2012/12/10 Arnoud Tijssen <ATijssen@ram.nl>:
> For IPTables have a look at:
>
> http://www.linuxjournal.com/article/10964
>
>
> ________________________________________
> From: netfilter-owner@vger.kernel.org [netfilter-owner@vger.kernel.org] On Behalf Of Humberto Jucá [betolj@gmail.com]
> Sent: Friday, December 07, 2012 5:27 PM
> To: netfilter@vger.kernel.org
> Subject: About cluster deployments.
>
> Hi all,
>
> I'd like to know the group opnion about available GPL cluster
> solutions. At the  moment I'm working with a solution based on ucarp
> (vip address) and rsync (conf
>  syncs) without synchronizing the conntrack table - im using active /
> passive model.
>
>  I'm adopting a configuration with two ucarp groups. One group
> determines which firewall will be dedicated to Internet control and
> other is for internal control.
>
> The most suitable configuration into Internet has been keepalived + conntrackd.
>  I think it's a great alternative, but ... I'm having some doubts.
>
> What do you think of implementations with CLUSTERIP?
> I did some tests, but found it a bit unstable. Maybe for my mistakes.
> I found articles  criticizing and others saying that the target
> CLUSTERIP will sync the conntrack table too. It's true?
>
> To synchronize the configuration i thought about using the DRDB, but i
>  found it very complex to manage - increases the difficulty in adding
> or removing nodes. In tests that i did, I prefer GlusterFS. But i'm
> undecided. I still think rsync  the most simple, secure and fast way
> to synchronize settings. In my opinion the other methods amplify the
> complexity unnecessarily (for firewalls).
>
> I found articles defending the cluster configuration with corosync + pacemaker.
> It seems a fairly complete solution, but thought is not ideal for firewall.
>
> I intend to test models with active/active, but there isn't much
> documentation on the subject.
>
> What opinion do you have about it (cluster solutions)?
> --
> To unsubscribe from this list: send the line "unsubscribe netfilter" in
> the body of a message to majordomo@vger.kernel.org
> More majordomo info at  http://vger.kernel.org/majordomo-info.html

Re: About cluster deployments.

[Pablo Neira Ayuso]

Hi Humberto,

On Tue, Dec 11, 2012 at 07:19:36AM -0300, Humberto Jucá wrote:
> Hi, thanks for response!
> 
> But I like to known what were your experiences.
> 
> You already made active/active configurations?
> How you handled the traffic to the two firewalls?
> Worked with multicast arp or port mirroring?

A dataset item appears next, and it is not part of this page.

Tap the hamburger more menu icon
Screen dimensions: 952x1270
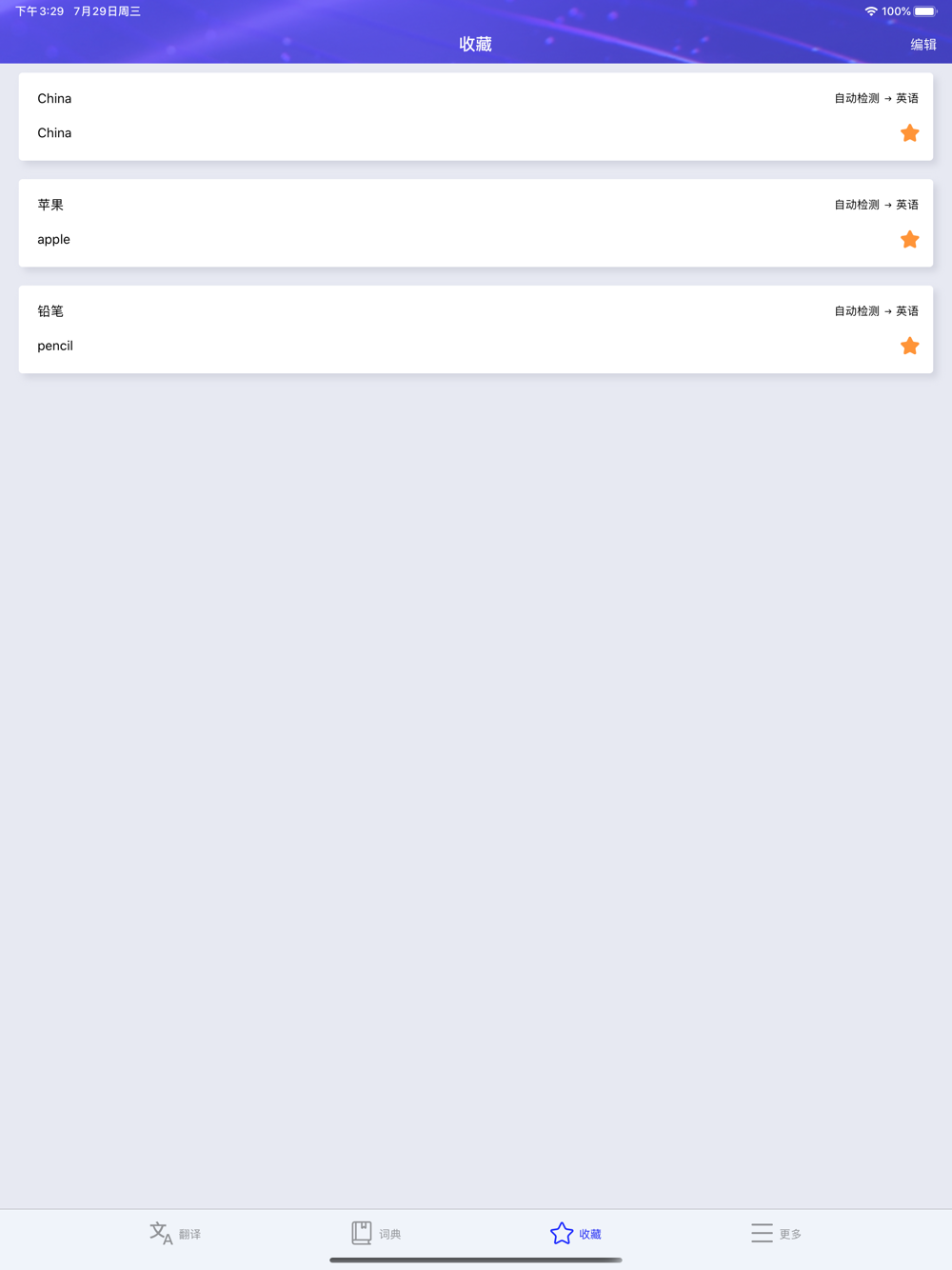point(762,1233)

For active/active firewalls/gatewyas, you will have to use arptables +
the cluster match. The CLUSTERIP target is designed to only work for
backend servers.

About cluster deployments.

[Humberto Jucá]

Hi all,

I'd like to know the group opnion about available GPL cluster solutions. At the
moment I'm working with a solution based on ucarp (vip address) and rsync (conf
syncs) without synchronizing the conntrack table - im using active /
passive model.
I'm adopting a configuration with two ucarp groups. One group determines which
firewall will be dedicated to Internet control and other is for
internal control.

The most suitable configuration into Internet has been keepalived + conntrackd.
I think it's a great alternative, but ... I'm having some doubts.

What do you think of implementations with CLUSTERIP?
I did some tests, but found it a bit unstable. Maybe for my mistakes.
I found articles
 criticizing and others saying that the target CLUSTERIP will sync the
conntrack table
too. It's true?

To synchronize the configuration i thought about using the DRDB, but i
found it very
complex to manage - increases the difficulty in adding or removing
nodes. In tests
that i did, I prefer GlusterFS. But i'm undecided. I still think rsync
the most simple,
secure and fast way to synchronize settings. In my opinion the other
methods amplify
the complexity unnecessarily (for firewalls).

I found articles defending the cluster configuration with corosync + pacemaker.
It seems a fairly complete solution, but thought is not ideal for firewall.

I intend to test models with active/active, but there isn't much
documentation on the subject.

What opinion do you have about it (cluster solutions)?